In the book Made to Stick (that I highly recommend to anyone that wants to get their message across and have people talking about it the next day) the authors come up with 6 different elements that they routinely see in SUCCESsful marketing. Did you think I emphasized one letter too few when I bolded SUCCESsful? Well, no I didn’t. For some reason, the authors were too lazy to come up with an extra S in their acronym. Their acronym is SUCCES with the last S left out. Each letter stands for the following:
- S -- Simple. People have a hard time dealing with abstract ideas in short messages. Make sure the message is easy to understand.

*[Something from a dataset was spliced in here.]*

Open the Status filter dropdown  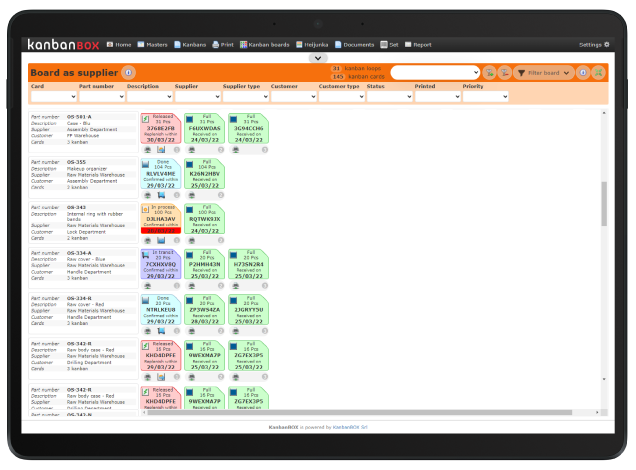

- U -- Unexpected. Play with the audience’s primal insticts and surprise them. It’s very important not to use a cliché in this category. Think man on horse for the Old Spice commercial and how well that did.
- C -- Concrete. This is sort of a subcategory of simple. Make sure the audience can relate to the message.
- C -- Credibility. Make sure the audience can envision themselves in that situation.
- E -- Emotion. Make sure the audience knows why they should care about your message.
- S -- Stories. Narrative. Narrative. Narrative. Humans are wired to remember stories and connect with them.
Think about how well Aesop’s fables have done. They’ve stuck around because they’re great narratives with simple messages. Every human can relate to them and picture themselves as the tortoise, the ant or the fox. The unexpected may happen in some of his fables, like a hare losing to a tortoise in a race. Yeah, it sounds silly to be unexpected, but you gotta think of the time period. Back then people didn’t know what whales looked like, so they drew them with a fish body and pig head (I’m not making this up). It was easy to surprise them.
So let’s take a look at a few of Carl’s latest ads and evaluate how well they do against the SUCCES criteria:
Boring. Unfortunately, the cliched joke on snuggies is going to last for a long time. Probably as long as that Dick Cheney shooting someone joke. The message of comfort food and the snuggie was subtle and not concrete. In terms of the unexpected, I really wanted Jack in the Box to come out of nowhere, rip the snuggie off of him and strangle the mf with it.
The punchline didn’t work for two reasons. First hardly anyone orders a grilled cheese when they go to a diner or fast food restaurant so no one can relate to the main character’s predicament. Therefore it fails the two C’s. Two, the grilled cheese sangwhich (new yorker for sandwich) isn’t a grilled cheese sangwhich, it’s a fuckin burger so no one can relate to the joke. At least it has somewhat of a narrative.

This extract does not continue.